AIM OF THE EXERCISE
Restate word for word the section of the entries that opens at the line containing "Open the Debug bug icon in sidebar" and closes at the line containing "You are a GUI", both lines kept, pictures dropped.

AVAILABLE DATA
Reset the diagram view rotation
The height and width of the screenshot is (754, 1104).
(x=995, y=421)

==

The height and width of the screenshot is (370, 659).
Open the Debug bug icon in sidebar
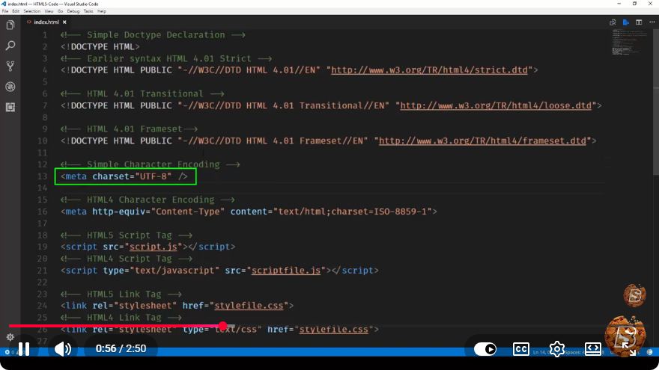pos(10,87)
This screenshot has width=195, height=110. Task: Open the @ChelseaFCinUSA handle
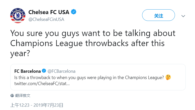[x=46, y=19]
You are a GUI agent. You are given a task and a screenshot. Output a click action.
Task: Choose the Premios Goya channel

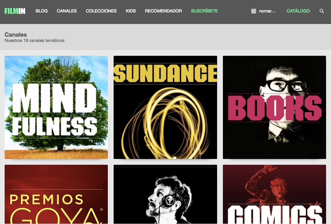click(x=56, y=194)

SOLUTION
Open the Debug bug icon in sidebar
pos(10,87)
This screenshot has width=195, height=110. Task: Open the @ChelseaFCinUSA handle
[x=46, y=19]
You are a GUI agent. You are given a task and a screenshot. Output a click action.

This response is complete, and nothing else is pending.